──────── EXCERPT PROVIDED ────────

Photograph taken by Paul Johnson and used with his permission.
"You're the best!"
"You are right on track!"
"You can do anything!"
"Your resume is perfect!"
I really like encouragement. Like most people, I like to receive it and share it with the people in my life. The positive aspects of encouragement are numerous, but do we ever consider for a moment that too much encouragement is a bad thing? One group struggling with the adverse effects of other's good intentions is individuals in career transition.
As a partner in a national executive search firm, I have met countless job seekers from generation Y to baby boomers over the years. Having a sizable network and a reputation for helping professionals in need of advice, I am often referred to these good people on a weekly basis. By the time I encounter them, they have usually been looking for work for at least a month, with some having been out of work for well over a year. I am almost always surprised when I discover that the candid advice I offer in our meeting, for getting back on track in their job search, is often the first time they have heard critical coaching on ways to improve or have been suggested changes in their strategy. When I probe as to why, I usually discover their circle of friends is providing wonderful encouragement, but almost no critical and helpful feedback.
Again, encouragement itself is not a bad thing. But too much encouragement, plus the absence of candid advice, can potentially cripple the job search efforts of the friends we care about and ultimately delay them finding employment. What can be done?
Let's consider some common reasons why people only want to offer encouragement:
• They fear giving candid feedback will lower the other person's self-esteem or hurt their feelings.
• Political correctness has seeped into our culture like a disease and people seem more reluctant than ever to have authentic and meaningful conversations.
• They could be part of the generation of parents (or they may be children of these parents) who only want to offer praise and encouragement to their children. When we insist that every child wins a trophy for simply being on the team or we consistently tell our kids they are amazing for often mediocre or average effort, we are setting them up for failure in the real world.
What are some of the negative outcomes of giving too much encouragement (without candid feedback)?
• The job seeker loses valuable time because they are not addressing their real issues. They simply never knew because no one told them.
• An overdose of encouragement leads to over inflated and unrealistic expectations not connected to reality.
• The job seeker is often to subjected to bigger disappointment and hurt from the flawed job search strategy nobody addressed, versus the short term pain of hearing from a friend that changes are necessary.
• The problem grows exponentially worse over time. As a job seeker gets to a certain period of the search, let's say six months or more, there is a definite fear of hurting their confidence and self-esteem, and giving candid advice is avoided more than ever.
Let's consider four practical suggestions for the job seeker:
• Balance your circle of friends with people who will tell you the truth, even if it hurts! These are the people who care enough about you to share what you might not want to hear. They are to be highly valued.

──────── SUPPLIED INFORMATION ────────

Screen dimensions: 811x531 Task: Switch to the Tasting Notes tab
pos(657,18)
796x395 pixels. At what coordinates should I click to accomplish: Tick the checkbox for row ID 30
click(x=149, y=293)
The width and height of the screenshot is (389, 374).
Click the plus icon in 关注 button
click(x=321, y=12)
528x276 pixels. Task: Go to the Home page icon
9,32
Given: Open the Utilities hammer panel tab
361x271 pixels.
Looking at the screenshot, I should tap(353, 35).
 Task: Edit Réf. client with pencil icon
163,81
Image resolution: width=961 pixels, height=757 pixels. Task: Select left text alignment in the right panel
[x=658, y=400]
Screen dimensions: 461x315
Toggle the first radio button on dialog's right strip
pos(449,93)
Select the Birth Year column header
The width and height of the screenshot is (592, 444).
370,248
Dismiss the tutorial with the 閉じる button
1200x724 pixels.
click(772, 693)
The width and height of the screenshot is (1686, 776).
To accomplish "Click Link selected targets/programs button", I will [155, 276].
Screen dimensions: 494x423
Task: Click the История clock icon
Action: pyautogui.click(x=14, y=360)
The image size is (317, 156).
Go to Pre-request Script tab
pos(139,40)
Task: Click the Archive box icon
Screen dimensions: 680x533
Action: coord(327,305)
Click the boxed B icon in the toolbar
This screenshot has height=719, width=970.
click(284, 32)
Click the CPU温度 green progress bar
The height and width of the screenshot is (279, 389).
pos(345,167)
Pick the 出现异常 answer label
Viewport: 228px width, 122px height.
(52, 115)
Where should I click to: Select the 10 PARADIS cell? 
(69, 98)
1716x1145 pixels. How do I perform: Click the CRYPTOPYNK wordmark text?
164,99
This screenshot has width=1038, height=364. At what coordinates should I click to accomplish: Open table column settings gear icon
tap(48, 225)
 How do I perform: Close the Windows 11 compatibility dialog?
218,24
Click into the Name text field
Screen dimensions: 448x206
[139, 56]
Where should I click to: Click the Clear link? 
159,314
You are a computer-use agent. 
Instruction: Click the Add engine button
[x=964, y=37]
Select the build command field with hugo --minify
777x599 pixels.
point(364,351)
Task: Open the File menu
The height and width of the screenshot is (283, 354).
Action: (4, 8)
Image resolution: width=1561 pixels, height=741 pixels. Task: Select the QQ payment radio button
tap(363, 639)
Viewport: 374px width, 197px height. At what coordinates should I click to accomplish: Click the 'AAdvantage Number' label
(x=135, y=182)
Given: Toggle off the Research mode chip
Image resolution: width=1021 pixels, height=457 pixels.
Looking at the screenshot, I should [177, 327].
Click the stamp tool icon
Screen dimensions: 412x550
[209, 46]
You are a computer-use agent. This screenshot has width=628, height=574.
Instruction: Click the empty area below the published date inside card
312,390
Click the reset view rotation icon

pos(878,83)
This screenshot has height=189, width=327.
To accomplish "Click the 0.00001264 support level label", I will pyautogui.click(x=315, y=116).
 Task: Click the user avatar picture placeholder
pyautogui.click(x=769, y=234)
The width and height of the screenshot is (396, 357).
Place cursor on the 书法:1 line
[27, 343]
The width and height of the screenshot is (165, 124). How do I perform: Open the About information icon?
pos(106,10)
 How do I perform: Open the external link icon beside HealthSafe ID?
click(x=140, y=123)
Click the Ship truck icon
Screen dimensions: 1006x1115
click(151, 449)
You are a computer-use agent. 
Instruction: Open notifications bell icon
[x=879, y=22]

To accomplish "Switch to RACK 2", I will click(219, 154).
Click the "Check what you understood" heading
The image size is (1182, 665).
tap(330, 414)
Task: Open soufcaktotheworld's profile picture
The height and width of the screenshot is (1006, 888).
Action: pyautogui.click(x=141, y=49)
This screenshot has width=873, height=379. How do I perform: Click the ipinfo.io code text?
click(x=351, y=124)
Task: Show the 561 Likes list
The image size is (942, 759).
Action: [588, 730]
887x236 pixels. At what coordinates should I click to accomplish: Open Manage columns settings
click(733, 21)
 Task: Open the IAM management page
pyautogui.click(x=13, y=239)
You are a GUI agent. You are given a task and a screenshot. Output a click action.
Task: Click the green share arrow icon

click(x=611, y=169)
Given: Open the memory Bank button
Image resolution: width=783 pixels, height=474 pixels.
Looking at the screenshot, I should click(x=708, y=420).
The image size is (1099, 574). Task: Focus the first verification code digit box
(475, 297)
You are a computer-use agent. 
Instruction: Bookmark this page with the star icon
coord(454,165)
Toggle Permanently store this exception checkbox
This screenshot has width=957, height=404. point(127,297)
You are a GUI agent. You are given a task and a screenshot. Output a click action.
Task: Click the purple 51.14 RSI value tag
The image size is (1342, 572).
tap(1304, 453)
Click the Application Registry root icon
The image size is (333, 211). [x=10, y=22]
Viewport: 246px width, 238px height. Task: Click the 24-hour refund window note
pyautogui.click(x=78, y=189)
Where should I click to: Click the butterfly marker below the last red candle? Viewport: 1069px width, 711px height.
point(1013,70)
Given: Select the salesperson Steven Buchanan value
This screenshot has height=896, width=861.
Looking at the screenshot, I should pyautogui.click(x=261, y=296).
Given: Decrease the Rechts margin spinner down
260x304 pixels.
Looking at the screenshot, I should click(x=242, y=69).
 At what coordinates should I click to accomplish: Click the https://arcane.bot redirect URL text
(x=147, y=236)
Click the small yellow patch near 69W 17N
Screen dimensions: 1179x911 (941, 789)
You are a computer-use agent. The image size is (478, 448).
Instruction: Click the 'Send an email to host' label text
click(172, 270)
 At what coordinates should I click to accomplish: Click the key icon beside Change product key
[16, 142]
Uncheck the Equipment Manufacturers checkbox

────────

*DIRECTIONS*.
**1.** Rewrite the part of the piece on too much encouragement that opens with the words containing "What are some" and closes with "more than ever.", replacing "job seeker" with "candidate".
**2.** According to the piece on too much encouragement, how long have job seekers usually been looking for work by the time the writer meets them?

*TASK RESULTS*.
**1.**
What are some of the negative outcomes of giving too much encouragement (without candid feedback)?
• The candidate loses valuable time because they are not addressing their real issues. They simply never knew because no one told them.
• An overdose of encouragement leads to over inflated and unrealistic expectations not connected to reality.
• The candidate is often to subjected to bigger disappointment and hurt from the flawed job search strategy nobody addressed, versus the short term pain of hearing from a friend that changes are necessary.
• The problem grows exponentially worse over time. As a candidate gets to a certain period of the search, let's say six months or more, there is a definite fear of hurting their confidence and self-esteem, and giving candid advice is avoided more than ever.

**2.** At least a month.